Winner: Chartwell Art Writing Prize, 2008

Adam Art Gallery

Te Pataka Toi

 

After years out in the cold, the individual, subjective body is back at the interface between text and meaning. The resurgent popularity of phenomenology, especially in recent academic film writing, confirms what almost any lay person could tell you - good art has always had the capacity to bypass the brain and go straight for the gut. Why should this apparent truism have ever fallen out of favour? Perhaps because there is little space for the universal within post-foundational frameworks like phenomenology. There is no constant. The recurrent problem lies with the fact that people react differently given the same stimulus. Except perhaps, when it comes to the drone.

Dylan Carlson of noise band Earth knows. Seldon Hunt's 2006 video documentary Within the Drone lays out Carlson’s twenty year quest for the perfect feedback texture, transgressing barriers of pitch and volume in a search for the sound of pure affect.  Christopher Nolan, director of the latest Batman film The Dark Knight knows. His sterile set-pieces are rehabilitated by clever sound design, saturated with barely audible low-frequency hum which serves to inexorably ramp up the tension. And after a week spent at the Adam Art Gallery working through the retrospective tape collection 40yearsvideoart.de, it’s clear that the potency of the drone was an open secret amongst the fledgling German video scene.
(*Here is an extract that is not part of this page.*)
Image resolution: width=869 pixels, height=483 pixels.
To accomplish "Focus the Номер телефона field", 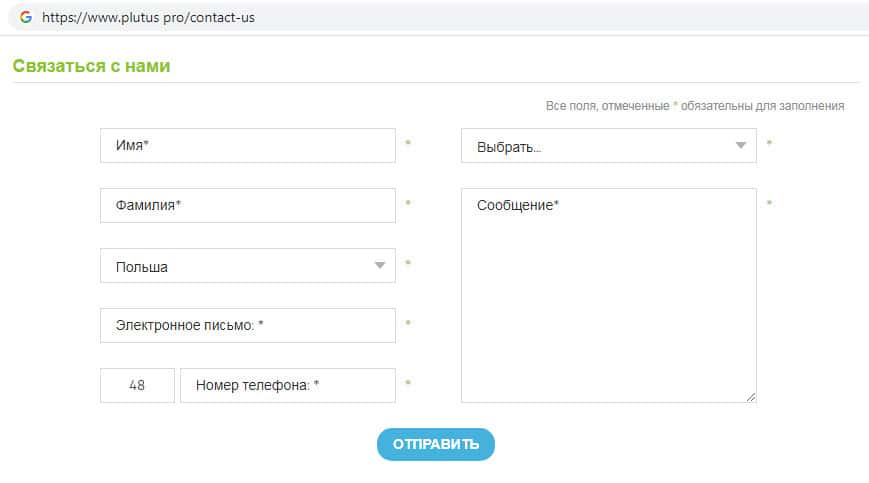I will (x=287, y=385).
On a structural level, this is no surprise. A video camera is, after all, not too dissimilar from an electric guitar. Plug it in, turn it on, point it at a monitor and it will oscillate. Crank up the volume and it will feedback, an avenue explored by video pioneer Wolf Vostel’s Sun in Your Head (1963), a flickering barrage of broken images set to piercing feedback at a frequency sure to have you scrambling to remove your headphones. Volume safely readjusted, embrace the mono-tonal assault and marvel at the Adam Art Gallery’s quirky tendency to vibrate sympathetically, shuddering in time with the machinations of the University air conditioning apparatus.

Harsh noise also dominates Otto Piene and Aldo Tambellini’s Fluxus inspired Black Gate Cologne (1968/69), a shot-for-TV ‘happening’ which revels in the newly developed ability to mix and superimpose video feeds on the fly. Tweeded beatniks wrestle interactive sculptures, afloat against pixelated abstractions and solarised flicker. Visual degradation and crude keying artifacts tie disparate elements together, lending the tape a portentous air. The pulsing drone of the soundtrack ebbs and flows, finally building to a pitched crescendo as footage of Robert Kennedy’s assassination at The Ambassador Hotel unexpectedly flickers across the screen.

Life-Death (1969) by Katharina Sieverding perfectly prefigures the gothic romance of the Neue Deutsche Welle. Swapping her large format still camera for video, Sieverding becomes the subject of her own stretched out studio portraits, slow motion studies remarkable for their vivid colour and dreamy frame rate. Honey drips from a spoon onto Sieverding’s thighs in fluid slow motion, accompanied by a remarkably liquid drone soundtrack from electronic noise titans Kraftwerk. For Kraftwerk, the drone is a pure realm of synthetic modulation. Symmetrical sine waves coaxed from modular synths, technology which flooded the music scene at just about the same time as the video camera began changing the topography of European art.

No longer the preserve of dedicated techno-junkie, by 1982 the video camera and the synth had conspired to take over the airwaves. MTV reached Germany in 1982, however the inclusion in the collection of a pair of mocking video clips from Malaria (Geld,1983) and Die tödliche Doris (Über-Mutti-Live-Konzert-Paris, 1983) suggest a latent Germanic contempt for the faustian MTV promise of easy money and global fame. On the other hand, Nam June Paik’s optimistic Good Morning, Mr. Orwell (1984) leverages satellite technology to create a globe spanning interactive performance space, completing the promise of Black Gate Cologne. John Cage can finally jam with Allen Ginsberg via orbiting repeaters, but stripped of all the noise and jagged edges, the result seems hollow and contrived. This transmission demands a blast of interstellar static to liven things up.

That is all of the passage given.